**Document**
---

This from an essay on the Liszt-Thalberg competition:

"Virtuoso contests and rivalries are sprinkled throughout the music-historical lore.  Handel and Scarlatti had a youthful confrontation in Rome, J.S. Bach and Louis marchand were said to have sparred in Dresden, Clementi and Mozart alternated rounds at the Vienna court, Beethoven dueled with Joseph Wölffl, and Paganini and Lafont traded solos before the public of Milan in 1816.  The narratives through which these contests are related all thematize rival musical idioms and performing traditions of their times.  Handel represented the church style against Scarlatti's court style.  The Bach-Marchand contest... was a narrative about the ongoing battle between galant and contrapuntal styles.  Clementi and Mozart staked out claims for the two major keyboard schools of the time, the English and the Viennese, while Lafont and Paganini juxtaposed the two dominant schools of violin playing, the French and the Italian.

---

**Input for this task**
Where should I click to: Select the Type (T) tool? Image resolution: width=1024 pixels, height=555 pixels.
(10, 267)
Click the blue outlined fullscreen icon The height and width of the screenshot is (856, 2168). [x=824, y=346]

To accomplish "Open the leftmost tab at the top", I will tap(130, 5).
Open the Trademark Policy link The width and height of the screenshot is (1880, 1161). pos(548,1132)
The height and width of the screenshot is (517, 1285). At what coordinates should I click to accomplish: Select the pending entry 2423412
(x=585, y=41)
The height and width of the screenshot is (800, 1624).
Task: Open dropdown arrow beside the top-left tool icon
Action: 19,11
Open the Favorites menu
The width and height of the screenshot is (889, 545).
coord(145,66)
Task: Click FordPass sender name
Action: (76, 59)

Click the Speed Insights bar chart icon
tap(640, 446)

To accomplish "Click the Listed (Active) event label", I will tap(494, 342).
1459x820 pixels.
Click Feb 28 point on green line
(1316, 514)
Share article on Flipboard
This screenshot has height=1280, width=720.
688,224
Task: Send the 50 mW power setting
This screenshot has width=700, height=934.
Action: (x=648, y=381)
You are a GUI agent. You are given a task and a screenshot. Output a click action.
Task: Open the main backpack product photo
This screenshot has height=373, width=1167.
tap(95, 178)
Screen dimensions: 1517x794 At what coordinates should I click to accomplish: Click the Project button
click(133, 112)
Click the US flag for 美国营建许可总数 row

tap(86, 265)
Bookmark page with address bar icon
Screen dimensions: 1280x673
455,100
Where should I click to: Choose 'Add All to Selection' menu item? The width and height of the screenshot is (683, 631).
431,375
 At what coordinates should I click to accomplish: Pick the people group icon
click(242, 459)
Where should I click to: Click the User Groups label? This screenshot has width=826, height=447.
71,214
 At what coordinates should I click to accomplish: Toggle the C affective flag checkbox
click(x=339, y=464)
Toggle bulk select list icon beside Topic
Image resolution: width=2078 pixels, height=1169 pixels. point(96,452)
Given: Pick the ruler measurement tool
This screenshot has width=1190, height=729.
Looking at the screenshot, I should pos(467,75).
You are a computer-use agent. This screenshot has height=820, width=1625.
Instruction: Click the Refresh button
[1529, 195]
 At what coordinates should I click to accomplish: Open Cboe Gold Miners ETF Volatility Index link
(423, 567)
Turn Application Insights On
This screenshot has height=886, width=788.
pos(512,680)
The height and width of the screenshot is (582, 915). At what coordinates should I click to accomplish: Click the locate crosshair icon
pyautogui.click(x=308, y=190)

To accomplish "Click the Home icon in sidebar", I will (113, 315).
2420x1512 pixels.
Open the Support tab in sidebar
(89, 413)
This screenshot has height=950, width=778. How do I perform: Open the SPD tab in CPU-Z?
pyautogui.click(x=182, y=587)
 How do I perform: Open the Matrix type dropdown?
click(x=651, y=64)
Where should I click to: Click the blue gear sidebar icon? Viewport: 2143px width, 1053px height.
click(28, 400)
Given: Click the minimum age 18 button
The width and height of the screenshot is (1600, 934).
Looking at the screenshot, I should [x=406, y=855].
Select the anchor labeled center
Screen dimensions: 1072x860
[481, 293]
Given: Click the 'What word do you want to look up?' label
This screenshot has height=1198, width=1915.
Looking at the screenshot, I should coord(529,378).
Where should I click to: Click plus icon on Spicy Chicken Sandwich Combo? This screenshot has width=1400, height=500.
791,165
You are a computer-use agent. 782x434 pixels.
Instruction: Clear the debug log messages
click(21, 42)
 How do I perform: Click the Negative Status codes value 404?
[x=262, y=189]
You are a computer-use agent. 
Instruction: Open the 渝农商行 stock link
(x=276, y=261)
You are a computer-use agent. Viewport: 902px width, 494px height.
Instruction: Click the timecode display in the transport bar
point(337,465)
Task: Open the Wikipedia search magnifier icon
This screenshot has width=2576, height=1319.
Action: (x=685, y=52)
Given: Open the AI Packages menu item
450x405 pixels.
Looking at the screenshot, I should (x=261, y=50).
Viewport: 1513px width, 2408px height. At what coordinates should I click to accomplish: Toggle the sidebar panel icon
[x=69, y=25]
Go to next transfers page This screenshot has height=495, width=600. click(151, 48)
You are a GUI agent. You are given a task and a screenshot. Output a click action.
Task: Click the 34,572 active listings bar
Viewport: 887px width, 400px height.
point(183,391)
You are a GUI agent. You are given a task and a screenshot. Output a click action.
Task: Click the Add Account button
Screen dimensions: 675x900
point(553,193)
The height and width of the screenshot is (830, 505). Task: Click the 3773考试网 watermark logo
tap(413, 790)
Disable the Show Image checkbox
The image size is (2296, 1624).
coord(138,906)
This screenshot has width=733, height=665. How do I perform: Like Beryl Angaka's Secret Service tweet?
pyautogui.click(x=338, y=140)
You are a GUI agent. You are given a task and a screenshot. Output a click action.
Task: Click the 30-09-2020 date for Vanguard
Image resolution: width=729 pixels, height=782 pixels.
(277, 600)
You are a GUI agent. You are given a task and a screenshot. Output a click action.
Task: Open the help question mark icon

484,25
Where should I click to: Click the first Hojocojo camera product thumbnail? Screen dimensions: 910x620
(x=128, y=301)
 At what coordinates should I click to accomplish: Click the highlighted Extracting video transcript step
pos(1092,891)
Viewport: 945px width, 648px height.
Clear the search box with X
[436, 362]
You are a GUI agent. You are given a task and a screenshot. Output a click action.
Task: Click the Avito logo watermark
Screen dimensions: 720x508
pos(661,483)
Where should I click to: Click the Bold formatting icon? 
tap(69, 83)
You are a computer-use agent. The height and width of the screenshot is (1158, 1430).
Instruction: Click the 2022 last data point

---

**Tasks to perform**
(1) Please repeat the records verbatim, from their first line through the line that contains "Looking at the screenshot, I should pos(467,75).", with both ends included.
(2) Continue the passage on virtuoso contests and rivalries past its final sentence.
The text and the records come from unrelated sources.

**Per-task answers**
(1)
Where should I click to: Select the Type (T) tool? Image resolution: width=1024 pixels, height=555 pixels.
(10, 267)
Click the blue outlined fullscreen icon The height and width of the screenshot is (856, 2168). [x=824, y=346]

To accomplish "Open the leftmost tab at the top", I will tap(130, 5).
Open the Trademark Policy link The width and height of the screenshot is (1880, 1161). pos(548,1132)
The height and width of the screenshot is (517, 1285). At what coordinates should I click to accomplish: Select the pending entry 2423412
(x=585, y=41)
The height and width of the screenshot is (800, 1624).
Task: Open dropdown arrow beside the top-left tool icon
Action: 19,11
Open the Favorites menu
The width and height of the screenshot is (889, 545).
coord(145,66)
Task: Click FordPass sender name
Action: (76, 59)

Click the Speed Insights bar chart icon
tap(640, 446)

To accomplish "Click the Listed (Active) event label", I will tap(494, 342).
1459x820 pixels.
Click Feb 28 point on green line
(1316, 514)
Share article on Flipboard
This screenshot has height=1280, width=720.
688,224
Task: Send the 50 mW power setting
This screenshot has width=700, height=934.
Action: (x=648, y=381)
You are a GUI agent. You are given a task and a screenshot. Output a click action.
Task: Open the main backpack product photo
This screenshot has height=373, width=1167.
tap(95, 178)
Screen dimensions: 1517x794 At what coordinates should I click to accomplish: Click the Project button
click(133, 112)
Click the US flag for 美国营建许可总数 row

tap(86, 265)
Bookmark page with address bar icon
Screen dimensions: 1280x673
455,100
Where should I click to: Choose 'Add All to Selection' menu item? The width and height of the screenshot is (683, 631).
431,375
 At what coordinates should I click to accomplish: Pick the people group icon
click(242, 459)
Where should I click to: Click the User Groups label? This screenshot has width=826, height=447.
71,214
 At what coordinates should I click to accomplish: Toggle the C affective flag checkbox
click(x=339, y=464)
Toggle bulk select list icon beside Topic
Image resolution: width=2078 pixels, height=1169 pixels. point(96,452)
Given: Pick the ruler measurement tool
This screenshot has width=1190, height=729.
Looking at the screenshot, I should pos(467,75).

(2)
The sensational meeting of Liszt and Sigismond Thalberg at a Parisian soirée in 1836 is by far the best known and most fully documented of all such contests."

Interestingly, when we think of music history, we think of half of the figures in the above list as the best players, to the exclusion of everybody else.  But at the time, the public had a lot to choose from.  Liszt was not favored over Thalberg as a pianist; although Thalberg comes down to us in history as a minimal figure, it wasn't a given that Liszt possessed a superior technique.

Mozart too comes down to us as a virtuoso, but it was Clementi who was given favor in that competition, after which Mozart called him "a mere mechanicus" and a "ciarlatano."

We cannot conceive of a better organist than what our imaginations tell us Bach must have been, and yet there were people who believed that the competition that would have taken place between him and Marchand was not already decided in Bach's favor.

Another interesting point to note, is that these were never just judges of keyboard mechanism.  At stake too was the musical creativity of the contestants.  They played their own compositions, and they extemporized.  Part of virtuosity is creativity, and the ability to create coherent, interesting music on the spin of a dime.  So even though many of these people have come to us in history as great virtuosos, part of that was their ability to create music, not just play the keyboard.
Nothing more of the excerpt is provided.